* Compiti scritti:
A. Nell'articolo sullo sport salesiano, in quale città si sono svolti i campionati francesi di ciclismo per chierici a cui hanno partecipato Xavier, Pierre e Luc?
B. Per favore, scrivi il seguito dell'articolo sullo sport salesiano partendo dalla sua ultima frase.

Francia – Olimpiadi di Parigi 2024: alla scuola di Don Bosco, educare giocando, giocare educando

24 Luglio 2024

(ANS – Parigi) – Lo sport, luogo di superamento di sé e di incontro con gli altri, ha un posto centrale – insieme alle discipline artistiche e alla musica – nelle case salesiane. Figure sportive, sezioni sportive, valori e principi educativi: nelle case salesiane lo sport è ovunque. Il lancio dei Giochi Olimpici di Parigi 2024, che avverrà tra pochi giorni in Francia, è l’occasione per fare il punto della situazione.

A maggio scorso tre salesiani – Xavier, Pierre e Luc – hanno partecipato ai campionati francesi di ciclismo per chierici ad Arles. Pochi giorni dopo, una vera appassionata di basket – grande tifosa del Paris Saint-German – suor Anne-Flore, ha emesso i suoi voti perpetui tra le Figlie di Maria Ausiliatrice. Dei religiosi sportivi? O degli sportivi religiosi? Sarà forse una moda recente, in linea con una società in cui il 68% dei Francesi e dei Belgi dichiara di praticare una disciplina sportiva (+14% in dieci anni)?

Non esattamente. I seguaci di Don Bosco hanno sempre praticato lo sport e, soprattutto, hanno sempre incoraggiato i giovani a fare esercizio fisico, a giocare e a mettersi alla prova.

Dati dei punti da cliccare
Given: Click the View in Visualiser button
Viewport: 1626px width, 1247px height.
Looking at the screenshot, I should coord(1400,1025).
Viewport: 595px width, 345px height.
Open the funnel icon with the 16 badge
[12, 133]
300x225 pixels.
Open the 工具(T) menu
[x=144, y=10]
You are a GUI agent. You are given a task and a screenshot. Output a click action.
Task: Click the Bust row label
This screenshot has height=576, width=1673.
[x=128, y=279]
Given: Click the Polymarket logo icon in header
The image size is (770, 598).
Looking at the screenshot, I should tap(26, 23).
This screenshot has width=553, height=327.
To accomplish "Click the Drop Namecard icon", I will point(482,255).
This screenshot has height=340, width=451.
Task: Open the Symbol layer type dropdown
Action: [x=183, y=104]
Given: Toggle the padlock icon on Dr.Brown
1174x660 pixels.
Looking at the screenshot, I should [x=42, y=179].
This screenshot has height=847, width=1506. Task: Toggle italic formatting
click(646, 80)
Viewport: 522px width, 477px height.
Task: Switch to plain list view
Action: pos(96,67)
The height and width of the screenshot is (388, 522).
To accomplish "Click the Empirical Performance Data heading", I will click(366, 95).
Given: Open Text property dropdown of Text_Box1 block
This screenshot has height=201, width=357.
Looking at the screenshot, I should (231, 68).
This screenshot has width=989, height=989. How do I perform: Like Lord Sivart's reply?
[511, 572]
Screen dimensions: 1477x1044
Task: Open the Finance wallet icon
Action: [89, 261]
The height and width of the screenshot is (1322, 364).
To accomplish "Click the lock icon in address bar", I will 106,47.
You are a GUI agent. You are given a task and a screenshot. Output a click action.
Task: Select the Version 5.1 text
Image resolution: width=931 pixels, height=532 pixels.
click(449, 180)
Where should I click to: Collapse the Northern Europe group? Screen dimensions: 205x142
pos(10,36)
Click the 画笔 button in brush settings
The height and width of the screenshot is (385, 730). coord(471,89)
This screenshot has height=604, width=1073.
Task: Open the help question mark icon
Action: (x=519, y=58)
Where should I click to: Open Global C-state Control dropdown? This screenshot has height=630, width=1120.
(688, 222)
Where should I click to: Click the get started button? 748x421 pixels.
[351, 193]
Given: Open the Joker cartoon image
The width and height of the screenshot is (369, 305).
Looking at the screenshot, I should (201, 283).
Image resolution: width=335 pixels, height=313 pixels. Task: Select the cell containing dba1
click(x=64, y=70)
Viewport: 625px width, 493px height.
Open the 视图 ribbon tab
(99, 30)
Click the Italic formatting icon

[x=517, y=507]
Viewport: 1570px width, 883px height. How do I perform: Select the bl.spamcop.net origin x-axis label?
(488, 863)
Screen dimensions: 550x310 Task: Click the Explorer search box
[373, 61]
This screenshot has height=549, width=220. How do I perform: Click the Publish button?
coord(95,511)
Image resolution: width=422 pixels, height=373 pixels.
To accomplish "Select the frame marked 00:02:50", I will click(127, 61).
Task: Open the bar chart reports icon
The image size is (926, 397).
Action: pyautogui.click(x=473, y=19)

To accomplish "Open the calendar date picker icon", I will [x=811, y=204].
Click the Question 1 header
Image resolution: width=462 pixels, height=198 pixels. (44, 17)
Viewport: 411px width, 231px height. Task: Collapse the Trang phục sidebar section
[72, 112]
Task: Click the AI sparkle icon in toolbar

* Risposte per compito:
A. Ad Arles.

B.
Al Don Bosco lo sport è ovunque. Perché l’educazione non è solo insegnamento. Educare significa risvegliare, stimolare, promuovere e aiutare a crescere. Per questo motivo, il sistema educativo salesiano lascia ampio spazio alle discipline artistiche e sportive. E sia il cortile, sia i campi sportivi hanno un ruolo importante nella vita della casa.

Alcuni dei giovani che frequentano le case salesiane dell’Ispettoria “San Francesco di Sales” di Francia e Belgio Sud (FRB) ne fanno addirittura una professione. Nella Famiglia Salesiana sono stati a lungo citati i nomi dei campioni di ciclismo Axel Merckx, figlio di Eddy e lui stesso vittorioso professionista, che è stato allievo dei Salesiani di Bruxelles; o Miguel Indurain, cresciuto dai salesiani di Pamplona; il calciatore e attuale allenatore del Real Madrid, Carlo Ancellotti, exallievo dei salesiani di Parma; e ancora il compianto nuotatore Camille Muffat (Nizza), i piloti Didier de Radiguès e Thierry Boutsen (Bruxelles Woluwé-Saint-Lambert) e il karateka Christophe Pinna (Nizza), che ha allenato alla Star Academy.

Tra i giovani atleti di oggi che “sono passati da Don Bosco” ci sono Clément Champoussin, corridore della squadra di ciclismo Arkéa-B&B Hotels (Nizza), Arnaud Gérald, campione del mondo di apnea (Marsiglia), Alizés Lassus, campione francese di mountain bike (Marsiglia), Lissandru Bertini, campione del mondo under 21 di ciclismo enduro (Nizza)... O, visto che è stato citato il PSG all’inizio di questo articolo, il calciatore spagnolo Carlos Soler (Siviglia).

In Francia, due associazioni salesiane hanno addirittura allestito strutture per ospitare atleti di alto livello: il complesso scolastico “Don Bosco” di Nizza e la scuola secondaria “Saint-Louis - Saint-Bruno” di Lione, che è entrata a far parte della rete di opere salesiane qualche anno fa e ha stretto una partnership con l’Olympique Lyonnais già nel 1988. Samuel Umtiti, Alexandre Lacazette, Corentin Tolisso, Delphine Cascarino, Maxence Caqueret e molti altri vi hanno studiato. In totale, sono state firmate 53 partneriati con dei club sportivi, che coprono 17 discipline diverse.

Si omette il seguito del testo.